Он зевнул во весь рот, едва не вывихнув челюсть, затем усмехнулся и поднялся из впадины кушетки, очертаниями напоминавшей половинку яйца. От нее во всех направлениях тянулись провода и трубки. Митчелл снял с головы шлем, отсоединив его от крохотных пластиковых гнездышек на черепе, и отбросил в сторону. Отстегнув аппаратуру контроля, расположенную на груди, он стянул с себя остатки одежды и голышом направился через комнату.
Щелкнули часы на пульте управления, и Митчелл услышал, как в ванной комнате зашипела вода.
— А что, если я не хочу принимать душ? — спросил он, обращаясь к часам. Но на самом деле он хотел его принять — все согласно распорядку.
Он потер ладонью щетину на щеках. Неплохо бы разработать какое-нибудь приспособление для бритья во время подключки. Значит, так. Механизм с кареткой, прикрепляемый к челюсти, обратная связь для регуляции давления… впрочем, подобная штуковина больше доставила бы беспокойства, чем пользы.
Разглядывая себя в зеркале, он отметил лукавый и радостный блеск в глазах. Все те же мысли! Митчелл достал бритву и приступил.
Когда он вышел из ванной комнаты, часы опять щелкнули, а из конвейера на столике для завтрака выскользнул поднос. Яичница-болтунья с беконом, апельсиновый сок, кофе. Митчелл подошел к стенному шкафу, вынул оттуда бледно-голубые брюки и рубашку, оделся, затем сел и не спеша принялся питаться. Еда как еда — питание для организма; вот и все, что о ней можно было сказать.
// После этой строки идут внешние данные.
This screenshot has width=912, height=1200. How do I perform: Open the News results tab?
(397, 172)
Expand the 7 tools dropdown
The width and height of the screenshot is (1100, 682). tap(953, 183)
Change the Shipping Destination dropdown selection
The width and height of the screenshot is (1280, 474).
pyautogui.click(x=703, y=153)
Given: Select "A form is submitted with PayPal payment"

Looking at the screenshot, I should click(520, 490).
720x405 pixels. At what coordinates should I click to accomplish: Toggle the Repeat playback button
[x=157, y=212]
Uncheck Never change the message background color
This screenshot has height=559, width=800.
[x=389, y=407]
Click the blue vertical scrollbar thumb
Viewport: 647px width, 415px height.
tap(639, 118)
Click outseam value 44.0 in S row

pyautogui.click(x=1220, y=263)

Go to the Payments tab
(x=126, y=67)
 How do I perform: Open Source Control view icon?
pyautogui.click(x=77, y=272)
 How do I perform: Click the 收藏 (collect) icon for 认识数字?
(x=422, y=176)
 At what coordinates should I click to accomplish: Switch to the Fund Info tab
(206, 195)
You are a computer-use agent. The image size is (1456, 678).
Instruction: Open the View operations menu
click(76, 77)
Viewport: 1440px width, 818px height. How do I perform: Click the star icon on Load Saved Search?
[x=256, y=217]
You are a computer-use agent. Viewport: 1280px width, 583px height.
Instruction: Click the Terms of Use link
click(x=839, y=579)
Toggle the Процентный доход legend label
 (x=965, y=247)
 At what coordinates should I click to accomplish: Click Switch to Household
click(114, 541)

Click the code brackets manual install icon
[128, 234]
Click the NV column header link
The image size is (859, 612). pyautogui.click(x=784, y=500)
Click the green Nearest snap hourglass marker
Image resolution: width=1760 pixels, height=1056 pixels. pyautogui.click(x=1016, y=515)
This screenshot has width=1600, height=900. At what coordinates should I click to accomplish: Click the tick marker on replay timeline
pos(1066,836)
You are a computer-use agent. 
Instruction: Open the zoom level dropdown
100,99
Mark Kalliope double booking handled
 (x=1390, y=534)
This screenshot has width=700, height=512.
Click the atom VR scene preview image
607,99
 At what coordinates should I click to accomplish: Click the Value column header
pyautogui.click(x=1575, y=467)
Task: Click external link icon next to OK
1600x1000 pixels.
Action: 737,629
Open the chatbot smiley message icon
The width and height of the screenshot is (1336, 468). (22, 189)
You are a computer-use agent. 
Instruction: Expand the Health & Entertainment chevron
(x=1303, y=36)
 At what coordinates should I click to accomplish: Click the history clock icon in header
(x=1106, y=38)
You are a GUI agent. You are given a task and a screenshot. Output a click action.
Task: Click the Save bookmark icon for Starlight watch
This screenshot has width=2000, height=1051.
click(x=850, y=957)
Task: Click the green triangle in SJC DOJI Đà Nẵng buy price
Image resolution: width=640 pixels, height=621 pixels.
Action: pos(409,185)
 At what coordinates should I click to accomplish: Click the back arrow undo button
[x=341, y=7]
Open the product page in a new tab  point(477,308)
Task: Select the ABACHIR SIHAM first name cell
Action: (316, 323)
Закончив трапезу, он закурил сигарету и откинулся в кресле, с полузакрытыми глазами, выпуская дым из ноздрей двумя ровными струйками. Смутные образы проплывали в его голове; он не пытался задержать их.
Сигарета превратилась в окурок. Митчелл вздохнул и потушил его. По пути к дверям Митчеллу показалось, что кушетка и пульт управления укоризненно смотрят ему вслед. Что-то трогательное, покинутое было в этой пустой половинке яйца, в этом переплетении проводов.
— До вечера, — обнадежил их Митчелл. Затем открыл дверь и вышел из комнаты.
Бледный, желтоватый солнечный свет просачивался сквозь большое венецианское окно, выходящее на Ист-Ривер. Филодендрон в керамическом горшке развернул еще один листик. На противоположной от окна стене висела громадная абстракция Поллока, перевернутая вверх ногами. Бросив на нее взгляд, Митчелл иронически усмехнулся.
Отчеты в оранжевых пластиковых папках были сложены в стопку на одной стороне длинного стола из красного дерева, письма на другой. Между ними на листке зеленой промокательной бумаги лежала дощечка и раскрытый складной нож.
Красная лампочка на интеркоме равномерно мигала. Митчелл сел за стол и некоторое время отрешенно смотрел на нее, затем дотронулся до кнопки.
— Слушаю, мисс Куртис?
— Мистер Прайс спрашивает, когда вы сможете принять его. Пригласить?
— Да, пожалуйста.
Митчелл поднял первый отчет из стопки, пробежал глазами эскизы и диаграммы, затем положил обратно. Он крутанулся в винтовом кресле, откинулся на спинку и сонным взглядом уставился на окутанный желтоватой дымкой пейзаж. По реке медленно полз буксир, волоча за собой клубы желтовато-белого дыма. Кварталы со стороны Джерси напоминали детские кубики; солнечный свет поблескивал в узких полосках окон.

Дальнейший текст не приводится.